*** Opening Entries shown ***

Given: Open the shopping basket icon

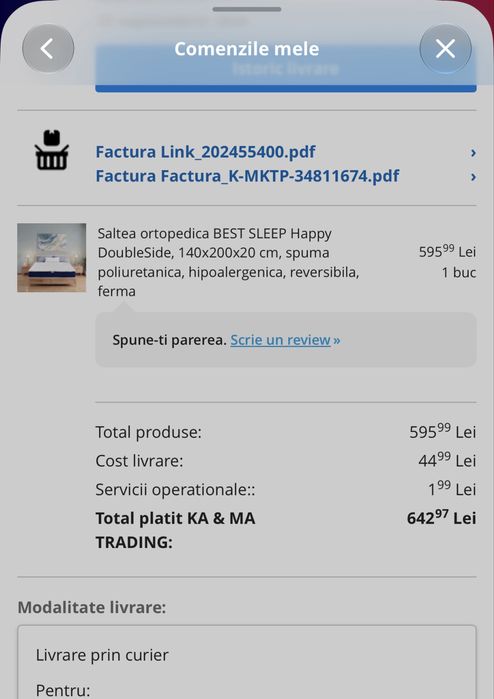Looking at the screenshot, I should click(52, 150).
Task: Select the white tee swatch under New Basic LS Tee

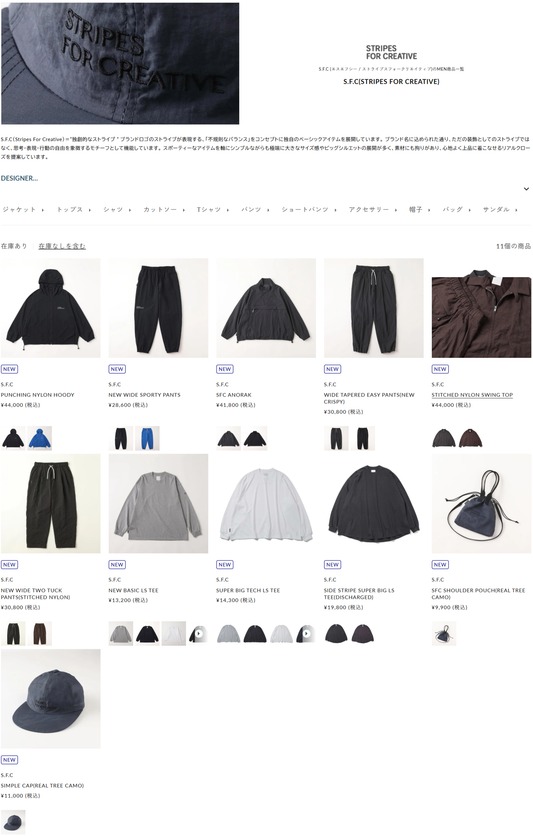Action: click(x=174, y=633)
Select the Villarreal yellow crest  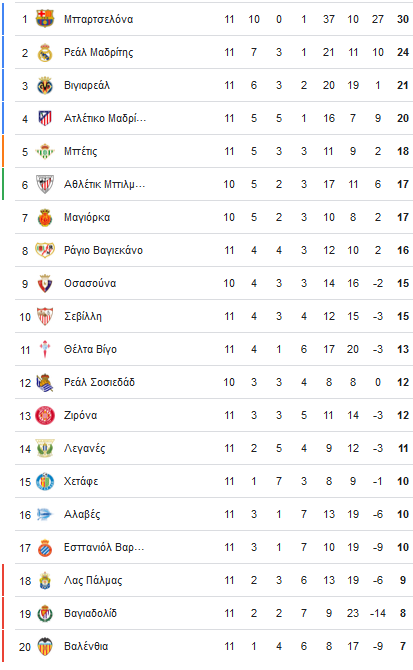45,85
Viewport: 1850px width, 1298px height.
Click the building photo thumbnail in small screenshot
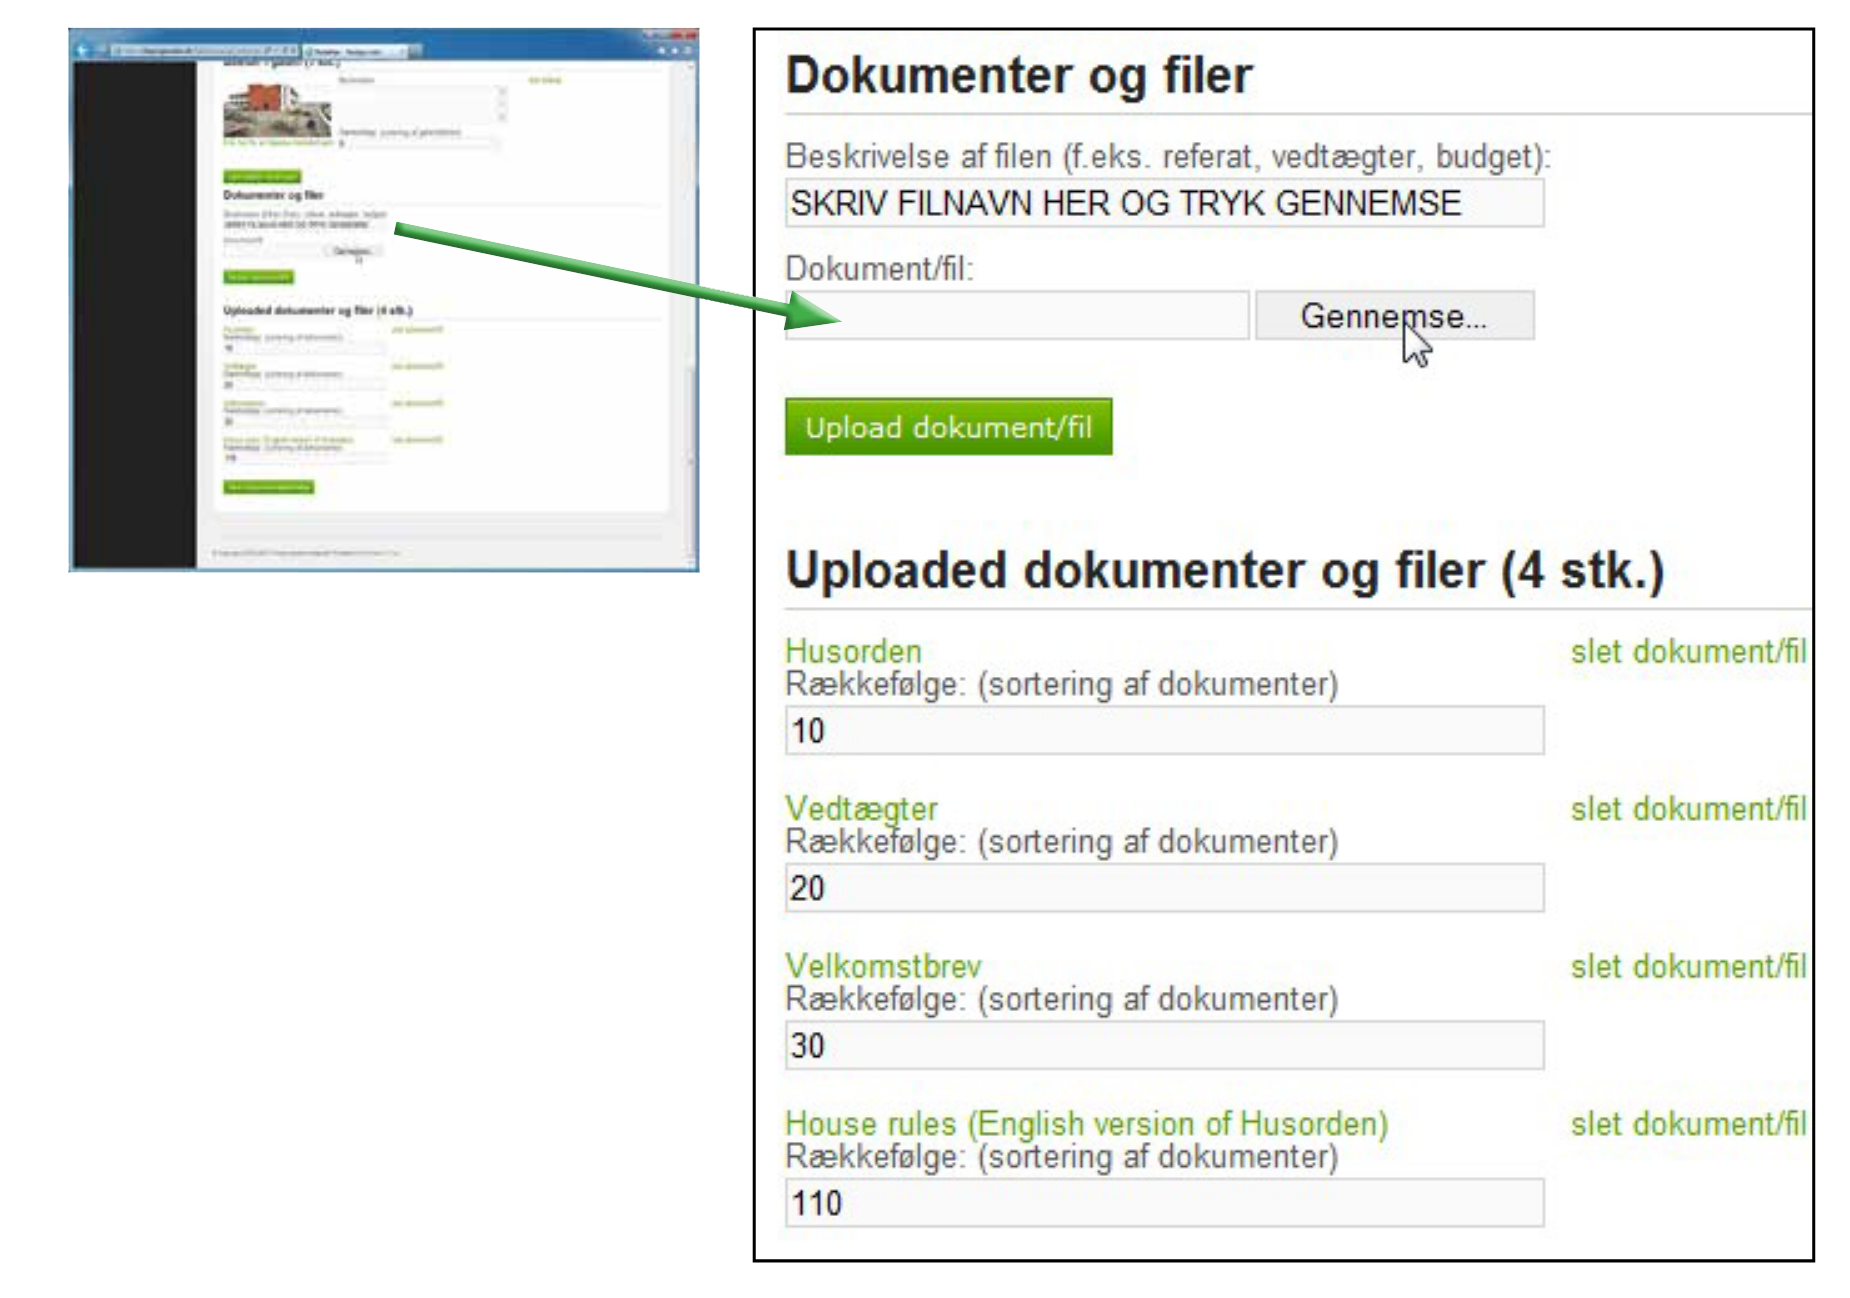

*** Closing Entries shown ***

- [Instructions for the task]
The copy should begin at the line containing "Viewport: 1850px width, 1298px height." and end at the last line of the data above; please restate those lines word for word without the pictures.

- [Your solution]
Viewport: 1850px width, 1298px height.
Click the building photo thumbnail in small screenshot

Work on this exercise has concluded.